A similar procedure was employed for images obtained in the transverse plane to determine the CSA of the muscle. Each muscle was assumed to have an elliptical shape in this plane (Fig. 1B). The major (a) and minor (b) axes of this assumed ellipse were measured, and subsequently used to calculate the estimated elliptical area:

Elliptical Area=14abπ Equation 1

Again, if the standard deviation of the measurements for either axis was greater than 5mm then the process was repeated until valid results were obtained.

Statistical Analysis

For the dependent variables of interest in this study, (muscle thickness and muscle CSA), a Multivariate ANOVA (MANOVA) was first performed for each group (stroke and control) using SPSS software (SPSS Inc., Chicago, IL, USA) to determine if the independent variables of muscle type (Muscle), or non-dominance/paresis (Hand) impacted the output. Muscle (7 levels) and Hand (2 levels) were the within-subject factors. Subsequently, findings of significance according to the Wilks’ lambda value led to running separate repeated measures ANOVAs (RMANOVAs) for each of the two dependent variables. Finally, for a comparison between groups, an RMANOVA was performed using normalized values (paretic normalized to non-paretic side and non-dominant normalized to dominant side) where Muscle (7 levels) was the within-subject factor and Group (2 levels) was the between-subject factor. Post hoc Tukey tests were conducted to determine statistically distinct levels of the main effects. A Bonferroni correction for the 3 separate analyses was implemented, such that the significance level was set to 0.0167 (α/3) yielding an overall significance level of α = 0.05.

Results

To ascertain the extent of muscle atrophy between limbs, estimates of muscle thickness and CSA were obtained for all seven muscles involved in motor control of the index finger in 25 subjects who had sustained a stroke resulting in severe, chronic hand impairment and 10 subjects with no known neuromuscular deficits. The stroke subjects had severe weakness in the paretic hand, as characterized by an 82% deficit in grip strength and an 88% deficit in finger extension strength in comparison to the non-paretic hand. No significant differences were present in either grip strength or extension force for the non-paretic hand in stroke subjects and the non-dominant and dominant hand in control subjects (p < 0.001).
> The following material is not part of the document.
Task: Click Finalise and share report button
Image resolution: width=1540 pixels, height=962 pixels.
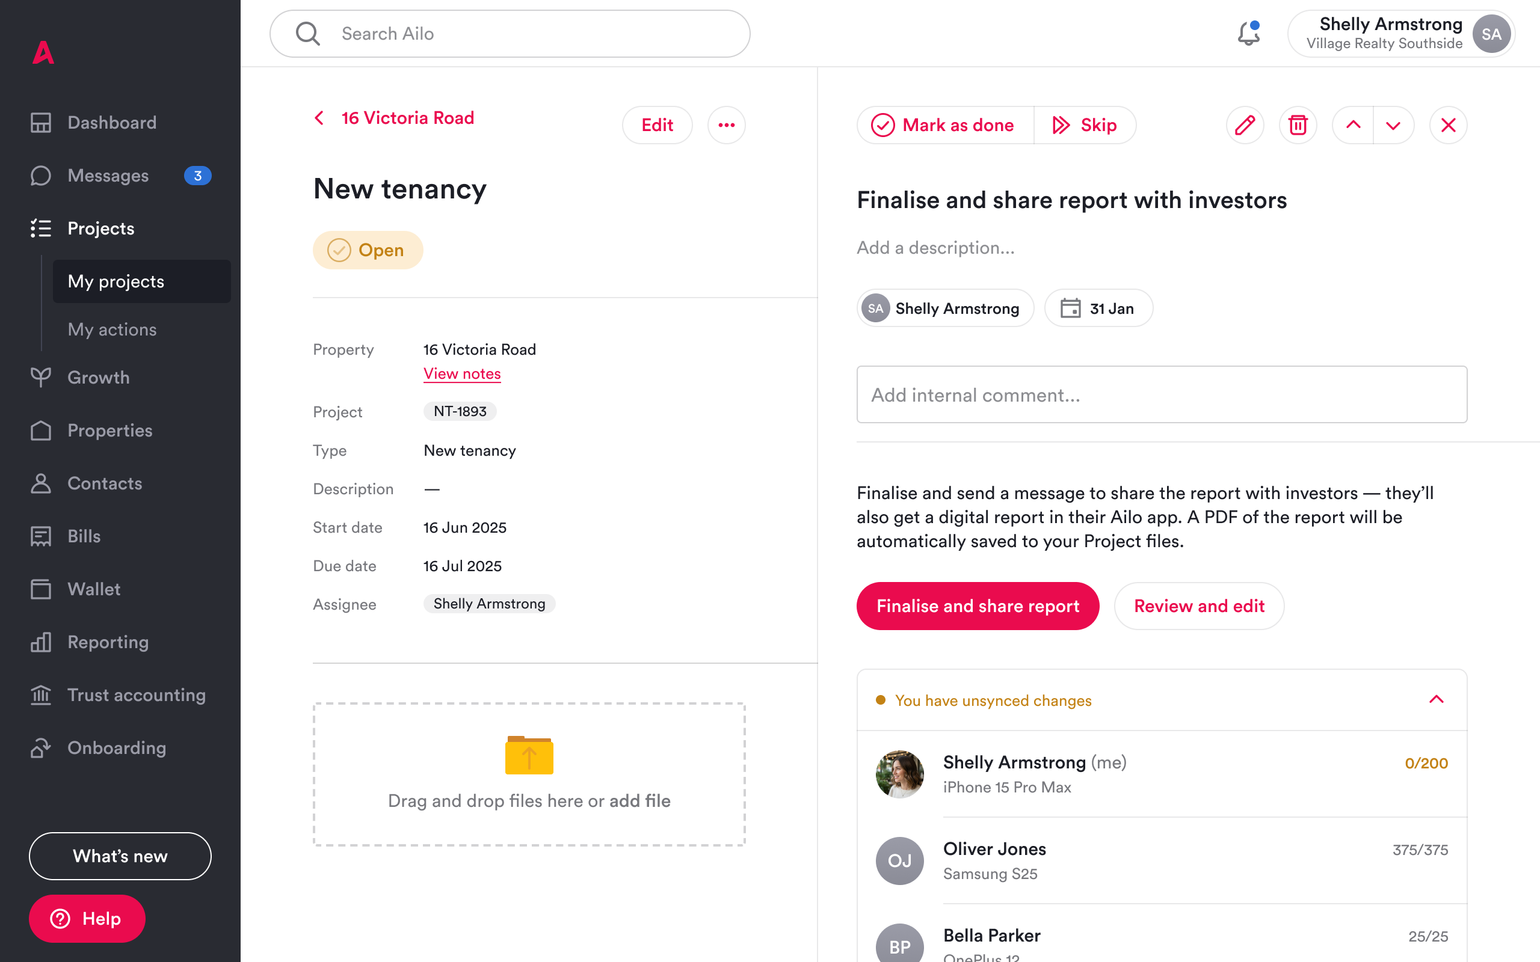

The MANOVA for the stroke group revealed a significant effect on muscle geometry for both independent variables, Hand and Muscle, (Wilks’ lambda < 0.001) but not for the interaction term Hand—Muscle (Wilks’ lambda = 0.522). Thus, muscle size was reduced on the paretic side, but there was no significant difference in the relative atrophy of the different muscles. The MANOVA for the control group also revealed a significant effect on muscle geometry for the independent variable Muscle (Wilks’ lambda < 0.001), but not for Hand (Wilks; lambda = 0.411) or the interaction term Hand-Muscle (Wilks’ lambda = 1.000). Hence, for the control subjects, hand dominance did not significantly affect muscle size. Muscle size was not significantly different between the dominant hand in the control subjects and the non-paretic hand in the stroke subjects for muscle thickness (p = 0.112) or CSA (p = 0.639).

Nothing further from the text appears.